La verdad sobre la caza de meigas: más perseguidas por la justicia ordinaria que por la Inquisición
Un libro desvela que en Galicia el Santo Oficio solo quemó en la hoguera a una bruja. Estas mujeres fueron ajusticiadas principalmente por los tribunales penales y algunos vecinos.
9 marzo, 2021 00:20Noticias relacionadas
María Rodríguez, una portuguesa natural de Ponte de Limia de 35 años, fue la protagonista de un auto de fe celebrado en la plaza del Campo de Santiago de Compostela el 30 de noviembre de 1579. El tribunal del Santo Oficio dictaminó que la mujer, una meiga acusada de tener un pacto con el demonio y haber practicado relaciones carnales con él, debía ser "relajada", es decir, arder en la hoguera. Era la condena más terrible de todas las posibles.
Sin embargo, este caso constituye una anomalía: a lo largo sus tres siglos de vida, la Inquisición en Galicia solo condenó a muerte a una de las famosas y legendarias meigas, la citada María Rodríguez. Así lo desvela el investigador Diego Valor Bravo en La profesión de las meigas (Cydonia), una obra que, sustentada en los documentos que se conservan sobre los procesos, arroja luz sobre quiénes fueron realmente estas mujeres y el nivel de persecución al que fueron sometidas.

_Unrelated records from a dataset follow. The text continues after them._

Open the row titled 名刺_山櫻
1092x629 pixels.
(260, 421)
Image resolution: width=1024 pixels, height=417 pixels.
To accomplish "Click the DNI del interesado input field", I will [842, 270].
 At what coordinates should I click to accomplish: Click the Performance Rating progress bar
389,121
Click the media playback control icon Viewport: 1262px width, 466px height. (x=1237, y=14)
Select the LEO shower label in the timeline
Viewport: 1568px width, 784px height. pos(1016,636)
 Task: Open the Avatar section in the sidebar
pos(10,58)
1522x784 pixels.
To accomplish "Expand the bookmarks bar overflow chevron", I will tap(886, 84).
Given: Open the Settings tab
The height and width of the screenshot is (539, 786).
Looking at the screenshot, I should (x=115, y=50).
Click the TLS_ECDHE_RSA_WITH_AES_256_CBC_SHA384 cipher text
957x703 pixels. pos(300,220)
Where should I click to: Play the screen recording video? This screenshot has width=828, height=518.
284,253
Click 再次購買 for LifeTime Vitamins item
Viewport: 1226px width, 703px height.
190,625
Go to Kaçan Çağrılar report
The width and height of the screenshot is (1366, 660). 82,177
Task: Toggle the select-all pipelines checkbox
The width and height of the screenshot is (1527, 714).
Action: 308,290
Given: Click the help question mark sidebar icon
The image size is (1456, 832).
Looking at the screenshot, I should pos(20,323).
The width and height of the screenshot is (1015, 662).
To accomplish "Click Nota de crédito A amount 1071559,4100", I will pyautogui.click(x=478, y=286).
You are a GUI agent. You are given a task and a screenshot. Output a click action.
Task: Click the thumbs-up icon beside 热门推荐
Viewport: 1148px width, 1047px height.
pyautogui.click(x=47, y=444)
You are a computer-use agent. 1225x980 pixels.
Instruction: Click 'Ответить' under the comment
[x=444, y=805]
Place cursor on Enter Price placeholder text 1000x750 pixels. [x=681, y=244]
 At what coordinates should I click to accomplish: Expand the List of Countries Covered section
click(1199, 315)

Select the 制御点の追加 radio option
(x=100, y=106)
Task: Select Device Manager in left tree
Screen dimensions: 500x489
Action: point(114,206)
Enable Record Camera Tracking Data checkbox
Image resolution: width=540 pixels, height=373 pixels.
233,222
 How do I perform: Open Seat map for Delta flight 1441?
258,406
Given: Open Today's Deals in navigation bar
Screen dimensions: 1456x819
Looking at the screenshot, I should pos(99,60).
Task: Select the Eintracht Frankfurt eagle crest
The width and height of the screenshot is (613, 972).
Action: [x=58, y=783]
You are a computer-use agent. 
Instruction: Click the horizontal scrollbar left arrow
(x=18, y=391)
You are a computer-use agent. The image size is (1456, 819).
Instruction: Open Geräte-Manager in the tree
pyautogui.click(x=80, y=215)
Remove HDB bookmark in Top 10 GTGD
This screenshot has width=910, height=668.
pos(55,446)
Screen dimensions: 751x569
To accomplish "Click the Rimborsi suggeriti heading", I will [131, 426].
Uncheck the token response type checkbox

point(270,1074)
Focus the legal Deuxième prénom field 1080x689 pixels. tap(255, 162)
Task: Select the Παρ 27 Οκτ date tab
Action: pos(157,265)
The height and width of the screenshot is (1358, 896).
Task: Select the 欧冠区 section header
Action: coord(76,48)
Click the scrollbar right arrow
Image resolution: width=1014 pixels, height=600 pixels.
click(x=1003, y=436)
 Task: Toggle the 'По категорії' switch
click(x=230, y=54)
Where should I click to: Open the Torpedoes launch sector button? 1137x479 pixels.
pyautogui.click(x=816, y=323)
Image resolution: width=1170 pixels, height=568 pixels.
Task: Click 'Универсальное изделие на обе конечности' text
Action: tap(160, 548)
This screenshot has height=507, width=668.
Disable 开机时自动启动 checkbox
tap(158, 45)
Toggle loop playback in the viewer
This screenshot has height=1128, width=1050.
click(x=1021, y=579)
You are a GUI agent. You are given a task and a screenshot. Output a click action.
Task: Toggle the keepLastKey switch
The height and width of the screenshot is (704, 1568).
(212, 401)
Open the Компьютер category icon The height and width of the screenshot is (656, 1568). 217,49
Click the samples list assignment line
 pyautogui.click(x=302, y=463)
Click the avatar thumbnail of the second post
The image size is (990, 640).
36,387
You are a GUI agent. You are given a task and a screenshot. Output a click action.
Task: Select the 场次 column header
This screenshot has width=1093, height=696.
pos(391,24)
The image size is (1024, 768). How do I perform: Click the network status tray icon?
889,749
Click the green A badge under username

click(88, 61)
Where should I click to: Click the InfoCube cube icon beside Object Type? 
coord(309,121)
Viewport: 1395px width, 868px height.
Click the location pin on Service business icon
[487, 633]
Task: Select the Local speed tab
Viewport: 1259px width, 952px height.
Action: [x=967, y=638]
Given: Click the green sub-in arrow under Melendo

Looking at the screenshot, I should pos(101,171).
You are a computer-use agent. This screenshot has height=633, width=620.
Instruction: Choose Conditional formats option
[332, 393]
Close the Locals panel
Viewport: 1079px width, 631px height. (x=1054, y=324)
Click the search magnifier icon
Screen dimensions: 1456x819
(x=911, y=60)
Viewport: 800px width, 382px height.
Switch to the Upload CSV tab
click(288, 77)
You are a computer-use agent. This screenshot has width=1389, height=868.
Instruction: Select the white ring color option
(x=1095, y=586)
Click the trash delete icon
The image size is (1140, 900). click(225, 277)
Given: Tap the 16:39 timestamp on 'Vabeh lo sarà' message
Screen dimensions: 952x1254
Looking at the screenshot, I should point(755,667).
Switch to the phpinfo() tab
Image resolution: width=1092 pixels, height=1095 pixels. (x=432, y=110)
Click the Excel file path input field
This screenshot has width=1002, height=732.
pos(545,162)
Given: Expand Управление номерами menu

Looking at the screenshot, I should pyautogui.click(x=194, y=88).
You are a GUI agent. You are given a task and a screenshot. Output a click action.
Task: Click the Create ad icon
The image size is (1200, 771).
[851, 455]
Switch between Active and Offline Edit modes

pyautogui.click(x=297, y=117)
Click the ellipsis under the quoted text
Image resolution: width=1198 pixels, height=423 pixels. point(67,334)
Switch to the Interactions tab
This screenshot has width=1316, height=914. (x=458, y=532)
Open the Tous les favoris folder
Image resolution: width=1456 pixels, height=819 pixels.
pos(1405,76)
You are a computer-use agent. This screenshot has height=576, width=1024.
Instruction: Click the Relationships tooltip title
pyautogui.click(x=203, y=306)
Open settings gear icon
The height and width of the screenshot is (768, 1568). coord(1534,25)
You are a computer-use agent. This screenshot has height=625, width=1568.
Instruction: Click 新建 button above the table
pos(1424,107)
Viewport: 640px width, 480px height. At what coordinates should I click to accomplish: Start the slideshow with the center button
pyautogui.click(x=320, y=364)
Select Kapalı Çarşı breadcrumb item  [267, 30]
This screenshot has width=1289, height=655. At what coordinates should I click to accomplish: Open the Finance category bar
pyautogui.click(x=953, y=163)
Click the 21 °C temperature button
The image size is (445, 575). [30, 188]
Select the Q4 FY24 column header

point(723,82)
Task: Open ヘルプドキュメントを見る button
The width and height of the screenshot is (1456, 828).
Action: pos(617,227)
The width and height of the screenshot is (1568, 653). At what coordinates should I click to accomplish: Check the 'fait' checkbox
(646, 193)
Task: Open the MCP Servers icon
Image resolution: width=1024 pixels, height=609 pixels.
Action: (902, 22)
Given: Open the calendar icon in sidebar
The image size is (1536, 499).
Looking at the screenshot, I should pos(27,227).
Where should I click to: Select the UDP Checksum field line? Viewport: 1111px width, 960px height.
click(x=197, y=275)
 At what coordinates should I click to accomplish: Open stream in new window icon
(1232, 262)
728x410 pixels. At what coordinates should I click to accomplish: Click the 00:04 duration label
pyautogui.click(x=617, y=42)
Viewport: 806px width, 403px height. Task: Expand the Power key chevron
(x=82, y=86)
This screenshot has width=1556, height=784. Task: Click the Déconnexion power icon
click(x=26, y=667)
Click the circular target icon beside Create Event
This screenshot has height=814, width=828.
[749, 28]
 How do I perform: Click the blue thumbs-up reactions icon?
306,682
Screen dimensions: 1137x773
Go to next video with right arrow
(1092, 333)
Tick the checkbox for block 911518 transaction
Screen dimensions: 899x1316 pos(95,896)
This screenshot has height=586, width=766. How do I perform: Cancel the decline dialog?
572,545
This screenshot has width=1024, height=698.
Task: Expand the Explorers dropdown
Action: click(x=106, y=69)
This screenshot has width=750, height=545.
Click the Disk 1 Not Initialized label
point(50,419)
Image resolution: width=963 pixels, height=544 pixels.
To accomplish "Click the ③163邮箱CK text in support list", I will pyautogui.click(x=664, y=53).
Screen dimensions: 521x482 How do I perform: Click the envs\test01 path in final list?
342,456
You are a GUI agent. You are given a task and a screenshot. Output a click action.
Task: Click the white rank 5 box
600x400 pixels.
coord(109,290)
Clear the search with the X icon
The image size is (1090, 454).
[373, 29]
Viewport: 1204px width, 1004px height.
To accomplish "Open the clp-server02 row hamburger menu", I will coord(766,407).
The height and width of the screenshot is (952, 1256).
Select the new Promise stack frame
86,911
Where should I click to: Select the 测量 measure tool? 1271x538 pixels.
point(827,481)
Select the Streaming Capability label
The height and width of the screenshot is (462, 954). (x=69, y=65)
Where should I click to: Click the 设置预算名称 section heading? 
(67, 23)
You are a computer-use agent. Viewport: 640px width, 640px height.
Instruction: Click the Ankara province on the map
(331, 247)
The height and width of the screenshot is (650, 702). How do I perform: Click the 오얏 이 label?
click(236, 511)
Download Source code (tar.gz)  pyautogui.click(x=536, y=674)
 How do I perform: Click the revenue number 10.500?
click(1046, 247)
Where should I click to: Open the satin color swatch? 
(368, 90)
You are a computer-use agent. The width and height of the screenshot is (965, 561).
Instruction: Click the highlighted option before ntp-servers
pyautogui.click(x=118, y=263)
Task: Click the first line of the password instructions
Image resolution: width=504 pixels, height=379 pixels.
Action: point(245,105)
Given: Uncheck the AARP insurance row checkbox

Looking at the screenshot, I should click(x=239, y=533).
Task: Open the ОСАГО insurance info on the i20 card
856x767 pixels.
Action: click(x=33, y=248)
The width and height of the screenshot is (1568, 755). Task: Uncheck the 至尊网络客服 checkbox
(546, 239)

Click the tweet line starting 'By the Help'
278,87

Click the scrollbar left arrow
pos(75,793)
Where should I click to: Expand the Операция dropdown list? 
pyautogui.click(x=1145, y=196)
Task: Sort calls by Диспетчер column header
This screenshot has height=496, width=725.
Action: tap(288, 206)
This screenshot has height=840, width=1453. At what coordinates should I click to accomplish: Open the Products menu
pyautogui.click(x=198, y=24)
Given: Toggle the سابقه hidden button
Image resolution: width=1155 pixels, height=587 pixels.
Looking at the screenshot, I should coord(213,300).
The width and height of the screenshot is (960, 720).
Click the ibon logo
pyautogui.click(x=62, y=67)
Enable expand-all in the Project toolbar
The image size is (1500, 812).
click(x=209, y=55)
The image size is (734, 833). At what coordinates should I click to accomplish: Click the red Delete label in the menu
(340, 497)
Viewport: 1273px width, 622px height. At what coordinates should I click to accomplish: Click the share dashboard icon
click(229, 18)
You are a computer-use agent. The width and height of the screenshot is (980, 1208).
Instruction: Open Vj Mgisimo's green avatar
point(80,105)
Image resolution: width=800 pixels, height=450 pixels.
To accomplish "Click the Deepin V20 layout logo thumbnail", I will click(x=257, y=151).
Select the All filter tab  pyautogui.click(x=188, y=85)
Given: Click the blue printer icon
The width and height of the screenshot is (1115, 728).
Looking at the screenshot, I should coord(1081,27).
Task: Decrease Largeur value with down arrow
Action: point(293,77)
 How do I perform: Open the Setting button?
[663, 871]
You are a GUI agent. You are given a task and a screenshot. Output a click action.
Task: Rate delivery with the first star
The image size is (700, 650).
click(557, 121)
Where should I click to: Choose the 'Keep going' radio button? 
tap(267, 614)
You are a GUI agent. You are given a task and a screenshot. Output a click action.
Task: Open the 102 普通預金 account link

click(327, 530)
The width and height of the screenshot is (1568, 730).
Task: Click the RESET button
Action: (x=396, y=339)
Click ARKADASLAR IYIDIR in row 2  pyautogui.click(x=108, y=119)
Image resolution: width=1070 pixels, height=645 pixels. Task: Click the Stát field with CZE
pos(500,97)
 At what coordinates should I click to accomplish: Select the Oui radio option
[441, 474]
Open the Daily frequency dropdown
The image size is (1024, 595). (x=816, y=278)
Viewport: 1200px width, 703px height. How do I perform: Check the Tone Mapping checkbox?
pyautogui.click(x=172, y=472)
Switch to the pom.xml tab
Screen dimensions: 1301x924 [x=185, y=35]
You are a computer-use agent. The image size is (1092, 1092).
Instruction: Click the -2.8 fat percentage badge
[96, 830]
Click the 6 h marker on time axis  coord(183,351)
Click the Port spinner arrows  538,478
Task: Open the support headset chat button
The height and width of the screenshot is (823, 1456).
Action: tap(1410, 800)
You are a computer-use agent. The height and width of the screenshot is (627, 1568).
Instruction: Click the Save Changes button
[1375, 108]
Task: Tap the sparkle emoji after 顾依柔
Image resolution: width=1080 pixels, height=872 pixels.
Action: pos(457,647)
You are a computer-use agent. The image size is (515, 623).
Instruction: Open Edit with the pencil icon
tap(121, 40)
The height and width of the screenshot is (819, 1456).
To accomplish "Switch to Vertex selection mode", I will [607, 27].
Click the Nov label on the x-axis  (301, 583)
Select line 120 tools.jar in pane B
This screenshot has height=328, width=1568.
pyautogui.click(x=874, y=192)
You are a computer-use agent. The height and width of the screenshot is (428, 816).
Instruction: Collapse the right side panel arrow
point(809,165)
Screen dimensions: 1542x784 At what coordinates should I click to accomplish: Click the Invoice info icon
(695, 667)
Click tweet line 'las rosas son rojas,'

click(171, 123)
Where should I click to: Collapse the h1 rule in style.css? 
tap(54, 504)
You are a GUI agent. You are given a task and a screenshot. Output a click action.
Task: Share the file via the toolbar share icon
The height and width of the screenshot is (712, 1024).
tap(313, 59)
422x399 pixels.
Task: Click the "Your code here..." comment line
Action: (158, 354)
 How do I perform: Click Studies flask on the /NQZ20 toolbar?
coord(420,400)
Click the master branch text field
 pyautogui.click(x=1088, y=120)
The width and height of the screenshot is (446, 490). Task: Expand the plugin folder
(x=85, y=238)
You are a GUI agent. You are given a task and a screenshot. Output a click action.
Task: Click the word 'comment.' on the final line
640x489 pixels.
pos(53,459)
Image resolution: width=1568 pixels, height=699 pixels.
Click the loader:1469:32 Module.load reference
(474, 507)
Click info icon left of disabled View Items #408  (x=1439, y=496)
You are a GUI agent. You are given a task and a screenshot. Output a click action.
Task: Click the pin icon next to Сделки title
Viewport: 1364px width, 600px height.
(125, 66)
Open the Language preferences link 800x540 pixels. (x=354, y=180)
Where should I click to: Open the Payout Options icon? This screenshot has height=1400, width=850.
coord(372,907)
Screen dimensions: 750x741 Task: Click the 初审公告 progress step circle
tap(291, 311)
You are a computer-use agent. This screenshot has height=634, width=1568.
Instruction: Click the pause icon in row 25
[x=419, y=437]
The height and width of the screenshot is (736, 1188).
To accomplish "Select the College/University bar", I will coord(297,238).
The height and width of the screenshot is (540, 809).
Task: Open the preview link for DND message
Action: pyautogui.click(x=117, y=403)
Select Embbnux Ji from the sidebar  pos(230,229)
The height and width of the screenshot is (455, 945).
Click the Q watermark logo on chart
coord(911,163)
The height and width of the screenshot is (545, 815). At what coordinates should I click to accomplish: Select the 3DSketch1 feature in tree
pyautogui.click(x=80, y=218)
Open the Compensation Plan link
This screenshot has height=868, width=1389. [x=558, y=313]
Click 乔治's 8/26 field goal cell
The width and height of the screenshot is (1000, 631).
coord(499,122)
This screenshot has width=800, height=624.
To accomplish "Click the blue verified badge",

"Los inquisidores eran personas con una formación humanística muy grande y eso les hizo llegar a la conclusión de que las meigas eran un producto de la pobreza y de la ignorancia", explica el autor, profesor asociado de Historia del Derecho y de las Instituciones de la Universidad Rey Juan Carlos. "Adoptaron una política de tapar; de vez en cuando detenían a alguna meiga para justificar que perseguían la brujería, pero nunca hubo un intento por suprimirlas".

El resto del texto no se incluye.